Now, Ethiopia is alarmingly dipped into multiple jeopardy of food insecurity, climate change induced recurrent drought, rampage of locust and now COVID-19. Although the country could have benefited from the export of coffee, oil seeds, leather, cut flowers and other agricultural commodities, the nation is still entangled with shortfalls in the export sector and contraband that has continued unabated.

The current situation is far more complicated by the advent of COVID-19. Official government data indicated two versions of information in which COVID-19 could be responsible for shrinking of the economy from 5-6 percent while the latest information puts it at 3 per cent. Part of this is may attributed to the possible down turn in the agriculture sector.

The leadership of this country is leaving no stone upturned to seek a comprehensive strategy to absorb the negative effects of the pandemic. All sectors are mobilizing their staff and resources to contain the virus while the public is already making history in an unprecedented philanthropic campaign while still remaining defiant to adhere to the provisos of the proclamation of the state of emergency and the corresponding guidelines.

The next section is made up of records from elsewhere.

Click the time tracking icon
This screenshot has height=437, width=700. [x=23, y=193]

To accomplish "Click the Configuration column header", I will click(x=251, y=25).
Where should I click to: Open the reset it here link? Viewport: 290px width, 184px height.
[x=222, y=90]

The agriculture sector is expected to be the pace setter in the battle. The nation depends on the sector for crop and livestock production, export, provision of raw materials for industries and deliveries for parts of the service sector.

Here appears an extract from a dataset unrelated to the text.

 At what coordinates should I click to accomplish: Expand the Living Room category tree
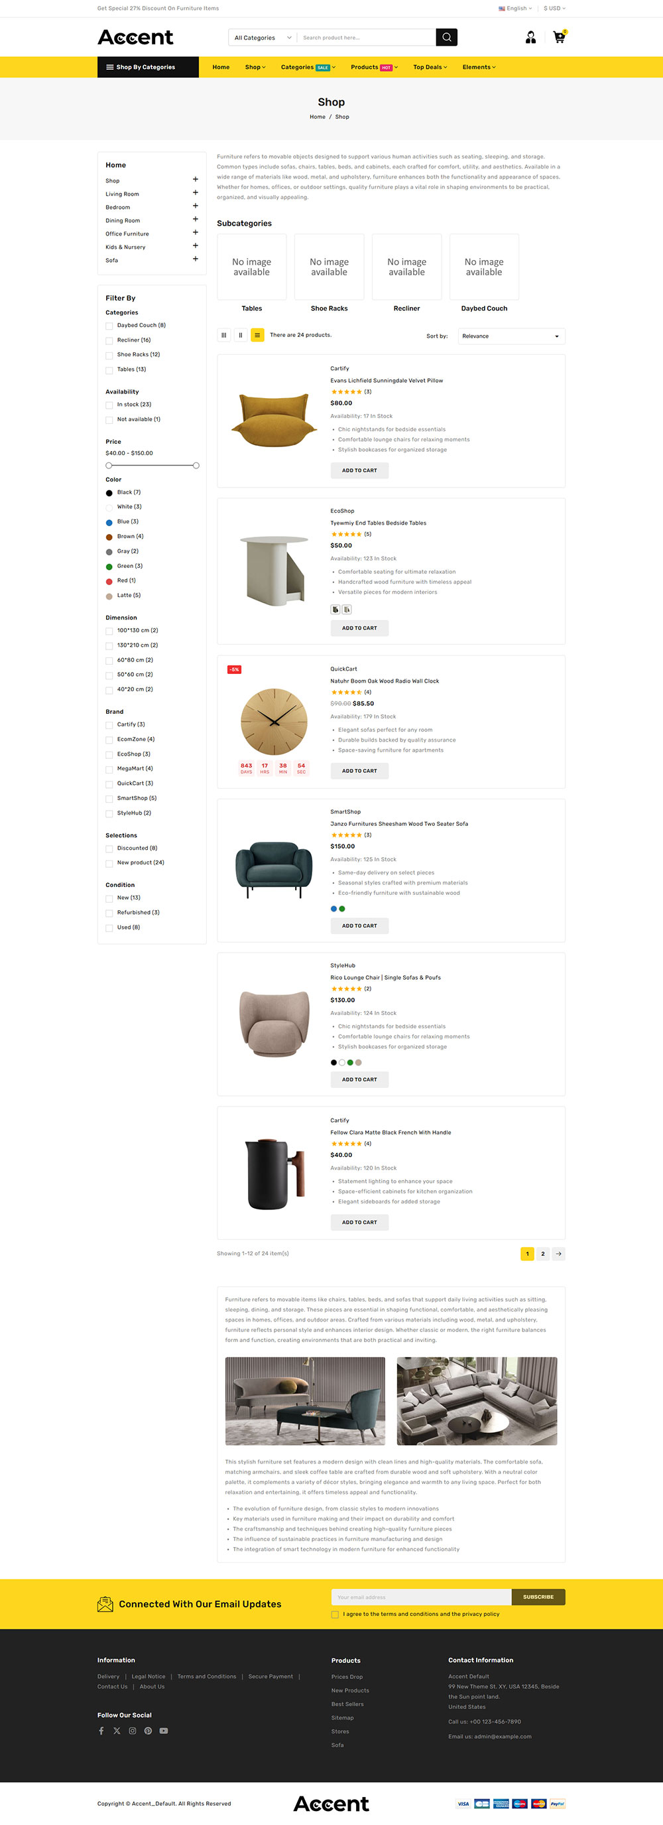(196, 193)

At this point in time, the rapid proliferation of COVID-19 demands the highest efficiency and total mobilization in our agricultural development. This would mean urgent provision of agricultural inputs to farmers, development of new small scale household and community managed irrigation schemes, ensuring the diversification of agriculture products with emphasis on crops that would ripe in a short period of time to effectively shorten food stress season.

The peoples and government of Ethiopia should not allow COVID-19 to outpace our development programs particularly in the agriculture sector. This would imply the development of emergency agricultural program focusing on crop production in the rural areas benefiting farmers and promoting extensive and urgent urban agricultural development programs that could focus on vegetable gardening employing modern technologies that could help families to grow various types of vegetables.

The youth can benefit from urban agriculture schemes. All kebeles in the cities and towns across the country can develop gardens that could replace areas where trash is carelessly dumped becoming a breeding ground for COVID-19.

Planned and coordinated activities and joint programs that could involve the Ministry of Finance, Health, Planning Commission, and Agricultural Research Institute, Bio-diversity Institute, export promotion Agency, Investment Commssion, universities and research institutes need to focus on rapidly enhancing production and productivity at the national level.

Control on the prices of food items is a critical factor for winning the battle against the pandemic. Let me give my readers a simple illustration, in 1984, at the peak of the famine in the country, here in Addis Ababa the government has been providing 8 pieces of injerra for 1 Birr but today in my own community it is the reverse, one enjerra for 8 Birr, isn’t this incredible!

Private sector investment in agriculture is not developing while licenses are withdrawn from investors who never developed thousands of hectares of land they have received.

All told, I think that programs in the Ministry of Agriculture although commendable, wide and comprehensive are not going far enough to effectively resist the menace of the pandemic as their programs primary focus on the usual business style conducted under normal circumstances. The country needs urgent response from the sector and all involved need to give in their hands unless we dare to face the dire consequences of possible lockdowns as is the case in some African countries.